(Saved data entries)

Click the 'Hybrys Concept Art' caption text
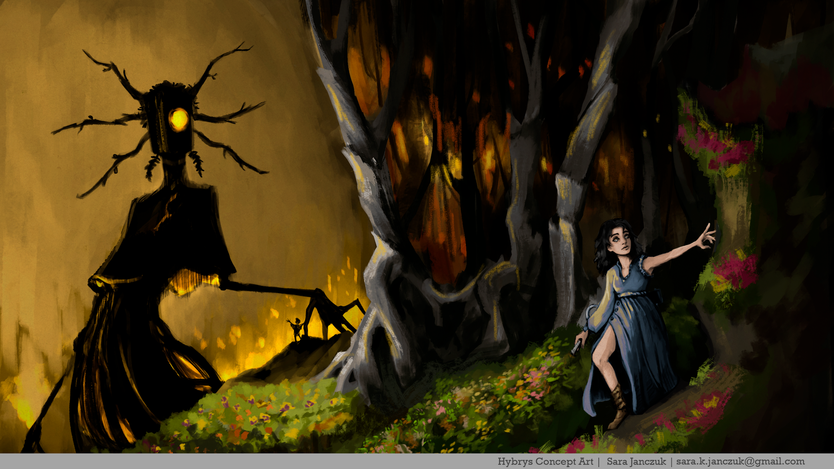834x469 pixels. coord(545,462)
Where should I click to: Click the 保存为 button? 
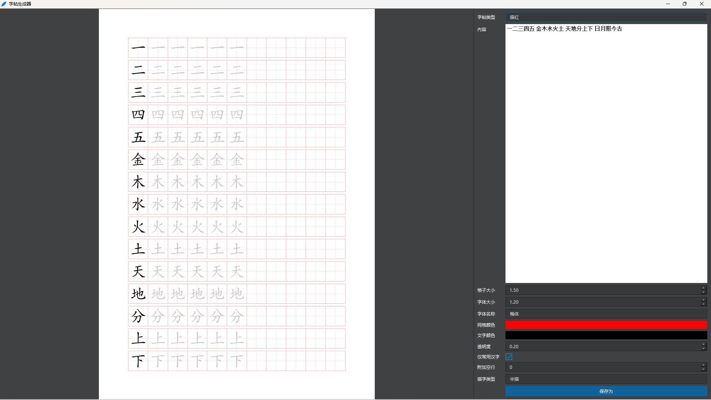pos(606,391)
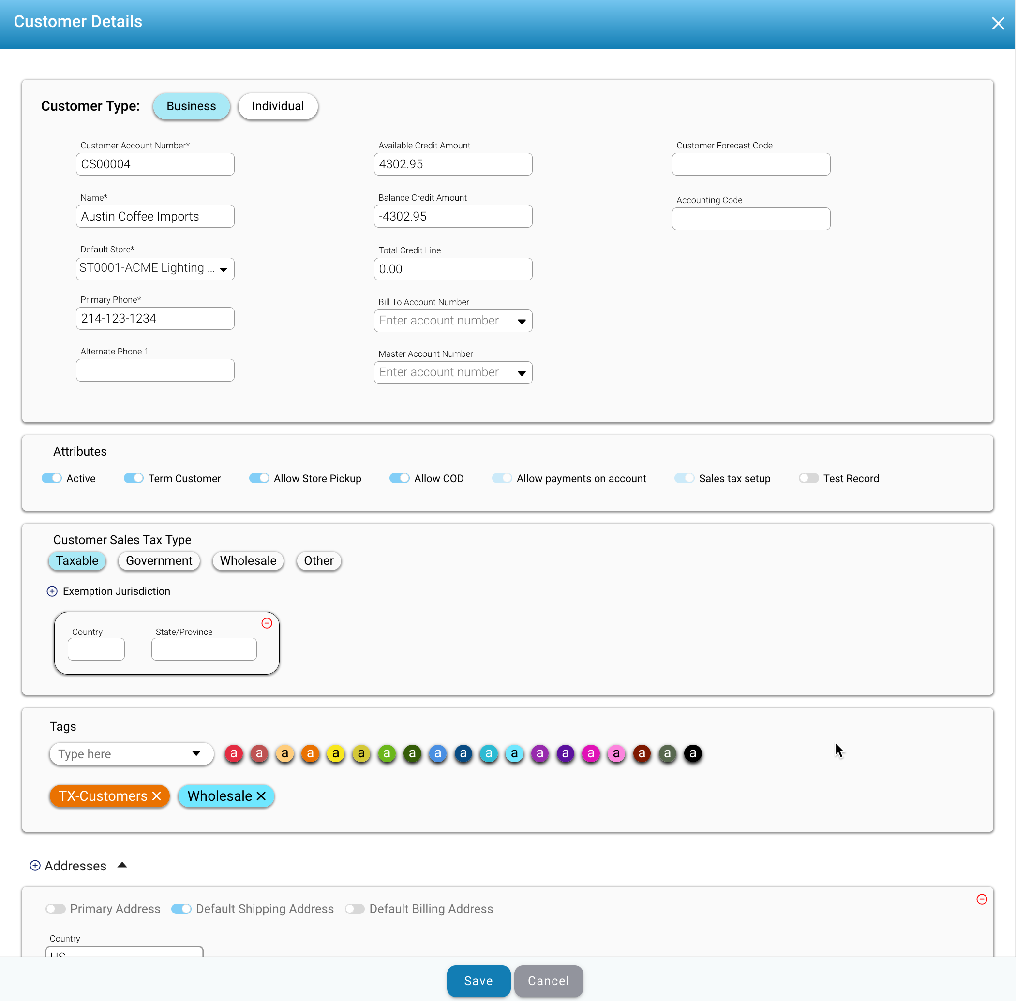The width and height of the screenshot is (1016, 1001).
Task: Toggle the Active attribute off
Action: coord(52,478)
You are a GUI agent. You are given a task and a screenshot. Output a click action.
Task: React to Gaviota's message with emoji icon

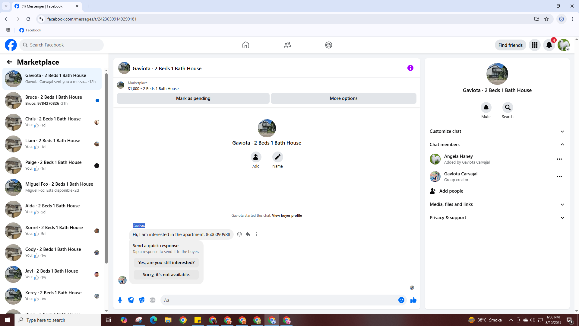point(239,234)
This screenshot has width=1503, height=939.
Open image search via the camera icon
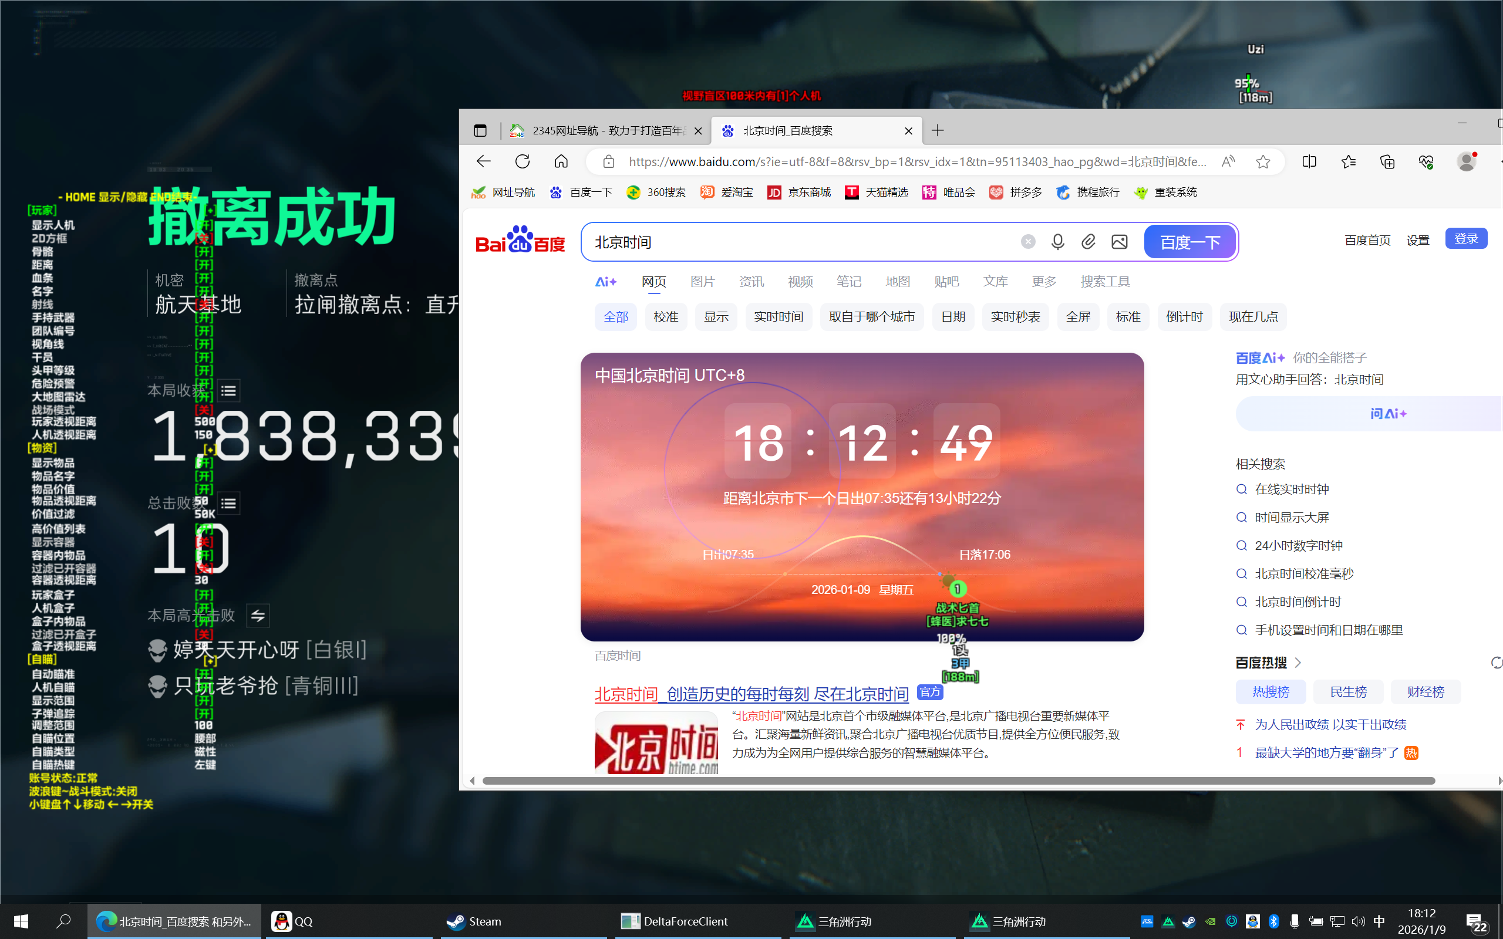1119,242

▸ **Work instructions**: Emit an exact copy of the lines from the line bearing "You are a GUI" through the last line above, inclusive, and leave the images out.

▸ **Reply**:
You are a GUI agent. You are given a task and a screenshot. Output a click action.
Task: React to Gaviota's message with emoji icon

point(239,234)
This screenshot has width=1503, height=939.
Open image search via the camera icon
1119,242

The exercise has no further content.